Happy Nurses’ Week.
We are there for patients during their most vulnerable times and we advocate for them when we see something that isn’t quite right.
One of the things that I learned in nursing school is to keep asking questions. After conducting a head to toe assessment, we should ask ourselves: Is there a reason for a certain lab value or condition? Can we correct that? If yes, how (which drug, route, fast or slow; is there evidence-based practice to support it)? When should we re-evaluate our efforts to ensure that it’s improving the patient?
Anyways, a lot has happened since my last post. I’m moving back to Michigan. After practicing out in Northern California as an independent CRNA, I feel that I’ve learned so much in the last year and gained much confidence as well. There are some things that I feel has improved.
- The communication among the surgeon and the OR staff. Letting the nurses and the support staff aware of my presence, discussing with the surgeon my anesthetic plan.
- Regional anesthesia.
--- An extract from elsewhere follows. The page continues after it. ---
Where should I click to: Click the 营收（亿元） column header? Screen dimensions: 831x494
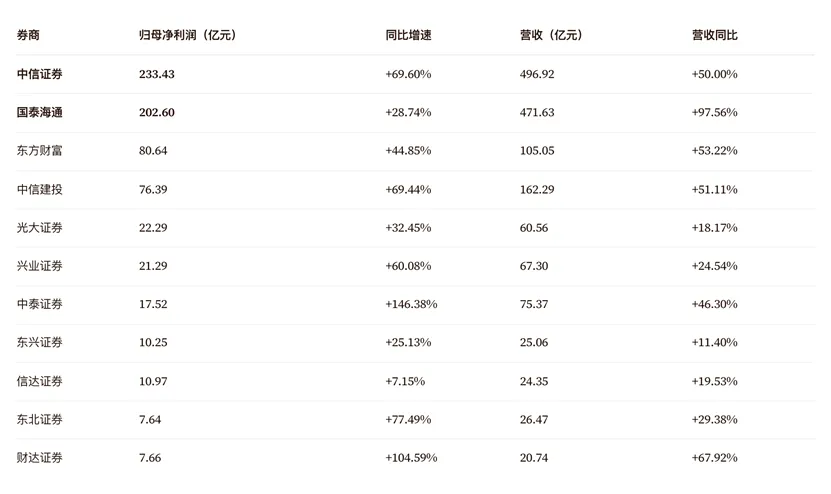(x=551, y=35)
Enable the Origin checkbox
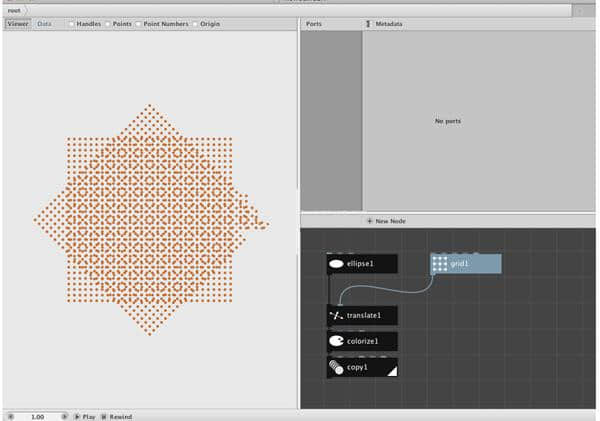 (x=194, y=23)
While I did perform them in school, the experience I gained while performing them with and without other anesthesia staff has been tremendous. Attending a Maverick regional anesthesia course improved my hand-eye coordination with the needle. Interscalene blocks, TAP blocks, adductor canal blocks…
- Ultrasound guided arterial lines. It is the preference for the cardiac anesthesiologists to perform ultrasound guided central lines and arterial lines. So why not make it a standard of care for ultrasound guided arterial lines? Sometimes the ‘feel’ of the pulse is not accurate and a visual of the artery improves the first time success rate even for beginners.
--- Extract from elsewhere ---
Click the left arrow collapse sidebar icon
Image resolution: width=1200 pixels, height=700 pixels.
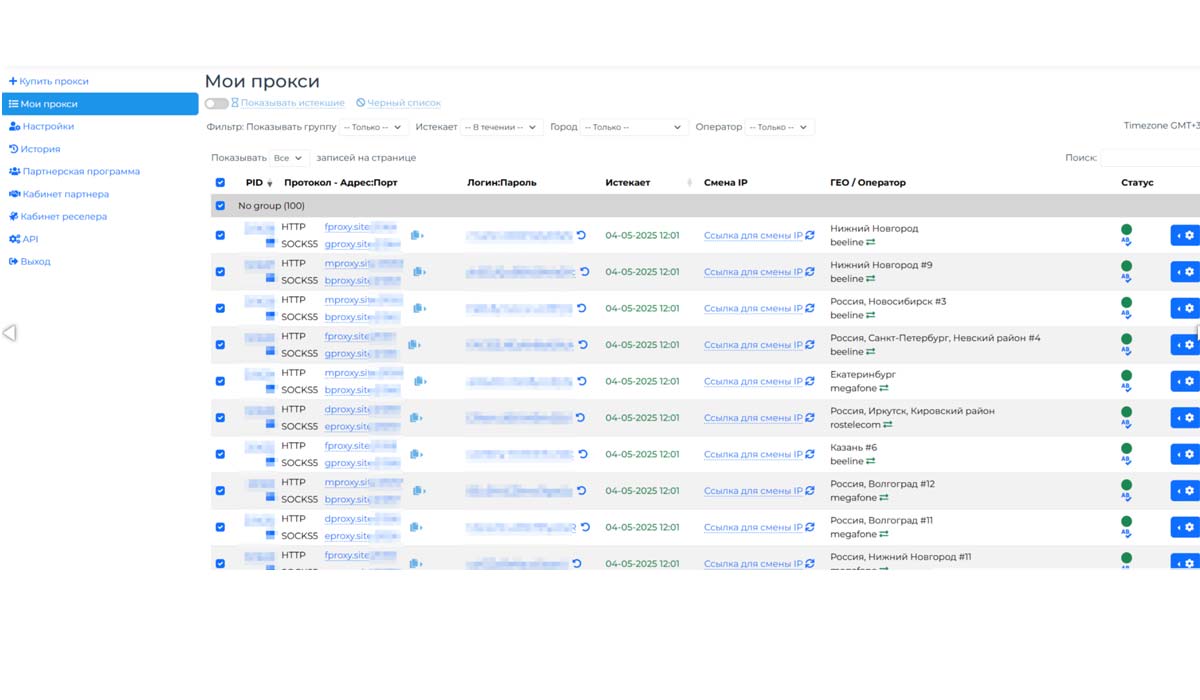[x=10, y=333]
- When there’s a sick(er) patient or a patient with a potentially difficult airway, I ask for another CRNA or an anesthesiologist to standby to help me start the case. As a professional, I’m aware of when I need additional help and when I will be able to manage the case on my own.
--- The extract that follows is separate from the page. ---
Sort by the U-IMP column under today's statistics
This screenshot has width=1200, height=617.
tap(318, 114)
- While the first couple of cases I was a little apprehensive of starting and ending the case of my own (considering that in my training I always had a CRNA and anesthesiologist in the room during those times), I feel much more comfortable with induction and emergences on my own. The positive aspect is that cases tend to start shortly after entering the room so that there is no delay (unlike in a medically directed setting where it may take more time for the anesthesiologist to arrive if s/he is not readily available for whatever reason).
- Reducing the amount of opioids used in surgery by utilizing a multimodal analgesia. As you know, the opioid crisis is exactly that – a crisis. There are simply too many people who continue to have post-op pain and require opioids. That is one of the ways that is contributing to the crisis. If we can improve our processes to reduce the amount of opioids during surgery, postoperatively, and utilize other evidence based pain management strategies, then we should all move towards that.